A group of food safety experts were identified from Denmark, Finland, Norway and Sweden and asked about their perceptions for foodborne outbreaks over the next decade.
The likely cause of a foodborne outbreak was vegetables and vegetable products, followed by herbs, spices and condiments, fish and other seafood, meat and meat products and fruit and fruit products.
Alcoholic beverages and sugar and confectionery were voted as unlikely sources for foodborne outbreaks.
Swedish respondents more often selected herbs and spices as likely vehicles of foodborne transmission, perhaps due to recent experience of the severe EHEC outbreak in Germany and France, said the study.

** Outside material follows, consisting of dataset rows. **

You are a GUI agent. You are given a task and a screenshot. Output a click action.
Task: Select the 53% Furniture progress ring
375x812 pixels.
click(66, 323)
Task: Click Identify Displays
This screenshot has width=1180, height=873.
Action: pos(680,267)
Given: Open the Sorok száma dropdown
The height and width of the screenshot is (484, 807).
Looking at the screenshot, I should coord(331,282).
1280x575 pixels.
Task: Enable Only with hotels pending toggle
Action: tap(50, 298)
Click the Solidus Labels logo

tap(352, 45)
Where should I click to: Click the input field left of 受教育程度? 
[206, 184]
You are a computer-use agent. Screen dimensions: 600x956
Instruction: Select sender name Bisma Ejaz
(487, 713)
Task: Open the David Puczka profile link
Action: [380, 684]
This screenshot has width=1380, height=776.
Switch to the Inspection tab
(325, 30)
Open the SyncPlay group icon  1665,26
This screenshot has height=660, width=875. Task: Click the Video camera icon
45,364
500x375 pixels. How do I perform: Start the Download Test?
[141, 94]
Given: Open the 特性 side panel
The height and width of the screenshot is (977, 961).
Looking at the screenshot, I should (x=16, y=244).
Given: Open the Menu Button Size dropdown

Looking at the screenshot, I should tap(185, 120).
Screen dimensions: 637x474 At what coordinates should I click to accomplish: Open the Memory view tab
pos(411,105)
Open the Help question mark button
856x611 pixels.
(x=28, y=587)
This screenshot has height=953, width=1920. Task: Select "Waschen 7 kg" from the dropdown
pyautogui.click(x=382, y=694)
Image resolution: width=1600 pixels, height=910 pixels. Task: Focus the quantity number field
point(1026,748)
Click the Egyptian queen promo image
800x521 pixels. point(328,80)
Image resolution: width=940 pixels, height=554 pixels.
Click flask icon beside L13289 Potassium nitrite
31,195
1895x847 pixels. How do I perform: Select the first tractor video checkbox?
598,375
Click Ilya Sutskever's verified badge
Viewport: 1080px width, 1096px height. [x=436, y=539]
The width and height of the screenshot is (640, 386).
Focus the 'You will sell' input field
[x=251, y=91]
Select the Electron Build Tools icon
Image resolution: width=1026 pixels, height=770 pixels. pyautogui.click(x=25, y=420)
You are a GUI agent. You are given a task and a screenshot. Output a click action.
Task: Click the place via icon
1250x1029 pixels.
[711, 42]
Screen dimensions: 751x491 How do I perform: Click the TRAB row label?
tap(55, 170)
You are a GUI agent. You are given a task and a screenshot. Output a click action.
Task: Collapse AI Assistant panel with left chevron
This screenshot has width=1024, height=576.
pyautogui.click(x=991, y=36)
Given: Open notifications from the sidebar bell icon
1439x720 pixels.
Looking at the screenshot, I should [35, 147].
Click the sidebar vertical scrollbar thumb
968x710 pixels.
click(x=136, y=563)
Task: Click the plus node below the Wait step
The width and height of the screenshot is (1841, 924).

Finnish respondents selected fish as a likely vehicle, perhaps due a larger share of imported fish products, added the authors.
Critical point in the chain
Imports were identified as the most likely critical points of agent proliferation generating an increase in outbreaks, closely followed by food service with food transport the most unlikely point.
Increased import of foreign food and consumption of raw food scored highly as the likely drivers of foodborne outbreaks.
The survery looked at addressing the issue of potential changes in future outbreaks of human foodborne and waterborne diseases relating to 2011-2020, compared with the previous decade.
61 respondents voted that it was unlikely that the number of outbreaks will decrease by at least 10%.
Almost 50% thought that it was likely that there would be increasing exposure to known foodborne disease agents, while the emergence of new foodborne disease agents, or new variants of known agents was cited as a concern.
The survey involved Livsmedelsverket (National Food Agency), Sweden, Mattilsynet (Norwegian Food Safety Authority), Evira (Finnish Food Safety Authority) and DTU Fødevareinstituttet (National Food Institute, Technical University of Denmark.
It was conducted online from December 2011 to May 2012 with 110 respondents.
The 19 questions covered beliefs about outbreak trends, characteristics of a potential positive trend, the drivers of such a potentially increasing number of outbreaks, and background questions on nationality, education and professional experience of risk management, assessment and communication.